Very important, of course, but imagine you come to a hotel and notice that there are no emergency routes or exits, no fire doors, no fire extinguishers and no fire alarm systems. I assume you will leave and stay somewhere else.
Hotel owners and operators spend huge amounts of money to comply with standards and regulations and to stay compliant. There are many renovation projects where more money is spent to comply with fire and life safety standards than for the guest-facing features. Hotel staff is trained to keep emergency routes free and check that fire doors are not locked or blocked. Regular inspections of the relevant systems are required by law.
Who is in charge of this when you stay with Airbnb? I assume most people are not aware of this – or they just do not care. They are also not aware of the safety standards of hotels in detail; they simply rely on the fact that they are there. When you stay in a licensed hotel you can be sure that this is the case.
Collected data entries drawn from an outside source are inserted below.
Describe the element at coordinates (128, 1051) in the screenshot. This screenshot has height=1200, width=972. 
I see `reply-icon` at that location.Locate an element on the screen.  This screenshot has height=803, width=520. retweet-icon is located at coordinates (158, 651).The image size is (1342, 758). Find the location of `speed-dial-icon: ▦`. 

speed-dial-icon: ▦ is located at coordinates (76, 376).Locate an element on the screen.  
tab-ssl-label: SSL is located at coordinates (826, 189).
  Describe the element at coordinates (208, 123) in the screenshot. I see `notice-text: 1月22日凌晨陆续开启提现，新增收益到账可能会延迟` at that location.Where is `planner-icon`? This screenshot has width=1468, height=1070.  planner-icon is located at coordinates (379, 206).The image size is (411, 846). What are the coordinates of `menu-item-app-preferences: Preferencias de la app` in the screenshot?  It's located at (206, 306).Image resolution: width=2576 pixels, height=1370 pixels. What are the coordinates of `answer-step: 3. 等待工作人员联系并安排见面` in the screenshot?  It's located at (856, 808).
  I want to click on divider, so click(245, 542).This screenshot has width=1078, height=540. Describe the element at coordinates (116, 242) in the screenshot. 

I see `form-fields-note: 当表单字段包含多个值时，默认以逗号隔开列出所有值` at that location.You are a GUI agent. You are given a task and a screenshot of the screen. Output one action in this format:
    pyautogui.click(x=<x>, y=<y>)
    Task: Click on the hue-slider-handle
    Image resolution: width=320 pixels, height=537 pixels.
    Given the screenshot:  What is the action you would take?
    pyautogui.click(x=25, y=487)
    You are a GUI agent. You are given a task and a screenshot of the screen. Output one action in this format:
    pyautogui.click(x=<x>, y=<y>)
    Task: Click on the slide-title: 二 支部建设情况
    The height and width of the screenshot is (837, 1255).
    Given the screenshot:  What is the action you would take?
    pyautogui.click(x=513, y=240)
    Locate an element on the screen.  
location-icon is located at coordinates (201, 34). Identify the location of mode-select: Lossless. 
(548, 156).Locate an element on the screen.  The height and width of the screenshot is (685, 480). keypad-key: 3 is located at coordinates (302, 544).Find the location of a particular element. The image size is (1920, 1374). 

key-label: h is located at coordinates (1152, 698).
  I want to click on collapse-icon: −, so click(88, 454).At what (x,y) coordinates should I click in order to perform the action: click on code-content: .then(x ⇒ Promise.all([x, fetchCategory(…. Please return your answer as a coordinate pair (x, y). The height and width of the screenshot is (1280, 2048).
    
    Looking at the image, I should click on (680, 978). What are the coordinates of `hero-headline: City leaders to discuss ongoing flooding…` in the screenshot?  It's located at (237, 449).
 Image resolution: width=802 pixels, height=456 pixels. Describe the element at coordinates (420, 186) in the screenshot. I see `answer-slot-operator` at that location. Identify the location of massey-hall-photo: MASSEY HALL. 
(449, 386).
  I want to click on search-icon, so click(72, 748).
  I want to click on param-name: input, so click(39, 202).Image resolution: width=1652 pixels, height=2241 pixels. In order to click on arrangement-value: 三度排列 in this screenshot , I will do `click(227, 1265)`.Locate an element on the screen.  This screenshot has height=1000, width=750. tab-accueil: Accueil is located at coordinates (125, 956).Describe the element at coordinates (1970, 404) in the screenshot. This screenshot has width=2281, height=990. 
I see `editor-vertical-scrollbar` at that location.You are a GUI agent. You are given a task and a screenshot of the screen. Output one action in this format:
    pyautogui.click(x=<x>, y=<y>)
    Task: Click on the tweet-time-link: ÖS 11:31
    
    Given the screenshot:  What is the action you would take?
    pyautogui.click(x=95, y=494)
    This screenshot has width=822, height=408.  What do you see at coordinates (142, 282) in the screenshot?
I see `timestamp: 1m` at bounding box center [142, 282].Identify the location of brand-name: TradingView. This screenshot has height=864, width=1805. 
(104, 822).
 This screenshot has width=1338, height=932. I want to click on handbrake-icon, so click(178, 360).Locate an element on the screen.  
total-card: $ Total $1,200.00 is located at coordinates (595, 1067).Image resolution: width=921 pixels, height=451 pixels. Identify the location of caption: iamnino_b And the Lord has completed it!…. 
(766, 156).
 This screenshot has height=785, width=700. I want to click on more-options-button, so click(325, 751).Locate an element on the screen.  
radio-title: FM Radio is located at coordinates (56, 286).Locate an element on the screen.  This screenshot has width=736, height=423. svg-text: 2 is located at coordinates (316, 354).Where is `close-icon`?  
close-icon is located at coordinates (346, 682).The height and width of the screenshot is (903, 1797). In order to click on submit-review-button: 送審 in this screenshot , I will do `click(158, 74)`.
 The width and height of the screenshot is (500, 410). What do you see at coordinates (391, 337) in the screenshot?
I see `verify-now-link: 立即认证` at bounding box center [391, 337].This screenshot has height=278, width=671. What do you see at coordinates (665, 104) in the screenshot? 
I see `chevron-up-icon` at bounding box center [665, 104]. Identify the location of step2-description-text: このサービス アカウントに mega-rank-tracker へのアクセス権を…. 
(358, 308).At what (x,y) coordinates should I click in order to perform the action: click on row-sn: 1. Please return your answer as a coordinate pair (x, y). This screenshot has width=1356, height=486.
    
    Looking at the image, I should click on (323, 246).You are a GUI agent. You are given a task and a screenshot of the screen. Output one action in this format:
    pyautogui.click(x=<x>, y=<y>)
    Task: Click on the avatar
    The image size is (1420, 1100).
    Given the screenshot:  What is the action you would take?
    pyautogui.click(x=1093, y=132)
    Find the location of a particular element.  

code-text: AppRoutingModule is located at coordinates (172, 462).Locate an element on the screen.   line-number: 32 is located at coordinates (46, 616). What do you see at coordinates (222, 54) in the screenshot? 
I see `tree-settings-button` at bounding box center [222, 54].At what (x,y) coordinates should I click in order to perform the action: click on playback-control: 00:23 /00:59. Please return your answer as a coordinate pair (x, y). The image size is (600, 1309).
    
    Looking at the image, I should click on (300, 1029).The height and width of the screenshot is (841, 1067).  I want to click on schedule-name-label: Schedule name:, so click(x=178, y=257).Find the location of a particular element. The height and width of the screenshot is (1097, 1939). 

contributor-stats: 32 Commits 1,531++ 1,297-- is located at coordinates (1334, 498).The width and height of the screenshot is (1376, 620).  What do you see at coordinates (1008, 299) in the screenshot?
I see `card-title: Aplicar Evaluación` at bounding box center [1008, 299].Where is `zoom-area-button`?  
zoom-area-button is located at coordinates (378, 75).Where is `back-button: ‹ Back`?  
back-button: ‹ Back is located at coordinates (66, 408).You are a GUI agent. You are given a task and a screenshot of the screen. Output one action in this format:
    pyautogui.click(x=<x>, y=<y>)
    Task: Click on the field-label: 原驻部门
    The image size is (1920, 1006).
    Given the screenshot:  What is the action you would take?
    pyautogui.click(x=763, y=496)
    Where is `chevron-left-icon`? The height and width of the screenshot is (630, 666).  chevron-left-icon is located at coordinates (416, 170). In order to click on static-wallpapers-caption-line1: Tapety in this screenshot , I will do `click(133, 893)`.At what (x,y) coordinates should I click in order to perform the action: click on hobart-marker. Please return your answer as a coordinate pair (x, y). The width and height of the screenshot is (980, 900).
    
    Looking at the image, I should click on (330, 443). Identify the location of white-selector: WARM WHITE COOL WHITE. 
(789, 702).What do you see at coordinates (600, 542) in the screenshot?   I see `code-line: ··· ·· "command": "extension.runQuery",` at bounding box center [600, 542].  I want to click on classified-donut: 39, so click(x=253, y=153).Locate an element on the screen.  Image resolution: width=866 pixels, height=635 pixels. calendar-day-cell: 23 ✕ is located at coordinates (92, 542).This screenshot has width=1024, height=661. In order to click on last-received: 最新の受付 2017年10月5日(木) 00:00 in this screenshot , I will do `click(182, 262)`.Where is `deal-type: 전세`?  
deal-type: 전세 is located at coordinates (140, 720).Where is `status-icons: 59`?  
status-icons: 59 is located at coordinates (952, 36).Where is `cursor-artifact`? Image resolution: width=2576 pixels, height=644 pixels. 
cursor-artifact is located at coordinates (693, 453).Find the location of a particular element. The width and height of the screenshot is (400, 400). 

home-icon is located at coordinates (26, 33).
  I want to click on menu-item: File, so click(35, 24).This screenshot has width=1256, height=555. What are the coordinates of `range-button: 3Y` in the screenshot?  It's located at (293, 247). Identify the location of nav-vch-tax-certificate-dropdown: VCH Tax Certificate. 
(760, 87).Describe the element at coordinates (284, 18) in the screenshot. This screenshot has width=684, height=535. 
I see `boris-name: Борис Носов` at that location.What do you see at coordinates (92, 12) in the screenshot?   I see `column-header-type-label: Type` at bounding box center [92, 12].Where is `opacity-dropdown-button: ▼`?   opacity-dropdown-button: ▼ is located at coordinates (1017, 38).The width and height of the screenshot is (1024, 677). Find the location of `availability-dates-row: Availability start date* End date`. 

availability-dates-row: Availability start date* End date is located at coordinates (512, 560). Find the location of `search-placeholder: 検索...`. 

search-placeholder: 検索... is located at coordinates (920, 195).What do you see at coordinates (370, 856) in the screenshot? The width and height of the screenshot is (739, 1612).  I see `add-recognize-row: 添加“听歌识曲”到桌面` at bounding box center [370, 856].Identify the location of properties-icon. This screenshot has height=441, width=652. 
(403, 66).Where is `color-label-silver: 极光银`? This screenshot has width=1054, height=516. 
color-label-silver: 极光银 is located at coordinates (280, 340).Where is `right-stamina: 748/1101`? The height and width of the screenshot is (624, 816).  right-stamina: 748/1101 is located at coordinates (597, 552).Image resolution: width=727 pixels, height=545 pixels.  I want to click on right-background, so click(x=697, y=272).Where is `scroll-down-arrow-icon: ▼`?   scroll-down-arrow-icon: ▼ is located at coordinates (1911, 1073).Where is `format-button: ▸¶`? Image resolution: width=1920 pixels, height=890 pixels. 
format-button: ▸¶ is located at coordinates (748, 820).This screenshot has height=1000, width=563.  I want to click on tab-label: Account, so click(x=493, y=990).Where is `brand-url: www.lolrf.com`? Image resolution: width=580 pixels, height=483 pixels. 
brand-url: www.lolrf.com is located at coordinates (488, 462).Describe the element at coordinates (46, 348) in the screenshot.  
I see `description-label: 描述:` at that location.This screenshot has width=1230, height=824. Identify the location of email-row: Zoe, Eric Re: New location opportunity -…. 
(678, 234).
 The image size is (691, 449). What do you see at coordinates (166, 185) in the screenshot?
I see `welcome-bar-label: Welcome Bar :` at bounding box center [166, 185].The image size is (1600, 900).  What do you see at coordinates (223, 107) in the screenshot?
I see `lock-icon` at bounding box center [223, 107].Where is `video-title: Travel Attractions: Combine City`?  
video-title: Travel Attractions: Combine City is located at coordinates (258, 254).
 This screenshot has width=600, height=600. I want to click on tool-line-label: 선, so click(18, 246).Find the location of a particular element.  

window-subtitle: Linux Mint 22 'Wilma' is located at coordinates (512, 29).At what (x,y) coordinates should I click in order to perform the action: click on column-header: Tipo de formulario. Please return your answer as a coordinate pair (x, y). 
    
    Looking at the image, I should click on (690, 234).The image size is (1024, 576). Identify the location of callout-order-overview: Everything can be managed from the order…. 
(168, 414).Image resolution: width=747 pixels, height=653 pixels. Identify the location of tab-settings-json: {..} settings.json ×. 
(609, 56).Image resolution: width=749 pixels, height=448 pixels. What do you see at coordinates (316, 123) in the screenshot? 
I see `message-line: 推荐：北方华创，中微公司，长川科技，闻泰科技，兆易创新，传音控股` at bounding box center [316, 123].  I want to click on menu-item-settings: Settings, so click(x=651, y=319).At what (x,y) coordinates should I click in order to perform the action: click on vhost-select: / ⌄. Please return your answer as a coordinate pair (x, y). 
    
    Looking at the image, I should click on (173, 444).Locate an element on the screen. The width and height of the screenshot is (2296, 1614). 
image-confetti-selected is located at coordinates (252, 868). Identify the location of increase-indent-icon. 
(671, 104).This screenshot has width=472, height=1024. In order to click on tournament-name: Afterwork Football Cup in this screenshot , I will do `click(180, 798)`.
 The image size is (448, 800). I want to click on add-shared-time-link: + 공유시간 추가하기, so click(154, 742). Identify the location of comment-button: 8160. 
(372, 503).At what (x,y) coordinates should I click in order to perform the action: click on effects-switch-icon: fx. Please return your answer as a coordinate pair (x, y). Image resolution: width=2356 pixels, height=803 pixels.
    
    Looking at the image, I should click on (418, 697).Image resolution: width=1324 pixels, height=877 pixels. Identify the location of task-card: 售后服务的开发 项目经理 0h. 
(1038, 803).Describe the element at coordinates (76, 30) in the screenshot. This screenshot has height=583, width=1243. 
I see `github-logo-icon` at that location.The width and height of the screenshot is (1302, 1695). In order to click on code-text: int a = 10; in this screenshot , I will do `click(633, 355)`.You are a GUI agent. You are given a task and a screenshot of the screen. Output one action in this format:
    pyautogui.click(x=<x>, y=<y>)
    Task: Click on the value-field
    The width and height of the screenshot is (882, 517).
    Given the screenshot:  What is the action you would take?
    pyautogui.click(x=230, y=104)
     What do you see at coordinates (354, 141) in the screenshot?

I do not want to be extremely pessimistic, but experience shows us that certain issues are ignored until something severe happens and people get hurt.
I am not opposing Airbnb, but I think that it is important to make people aware of these facts. I assume that most of the people who are booking Airbnb think that they book something similar as a hotel, just smaller, more individual, closer to local neighborhoods or simply cheaper. They do not know that they are booking a product without clear and obvious hygiene, fire and life safety standards. The quality rating, which is done by the guests, does not cover this at all – or did you see a comment like “The room was great, but we missed the fire extinguisher”?
What surprises me is the fact that this topic is hardly touched in discussions over Airbnb.
DI HERBERT MASCHA, MRICS, Partner - MRP Hotels
Herbert Mascha is an experienced civil engineer, working on international hotel projects as a project manager and consultant.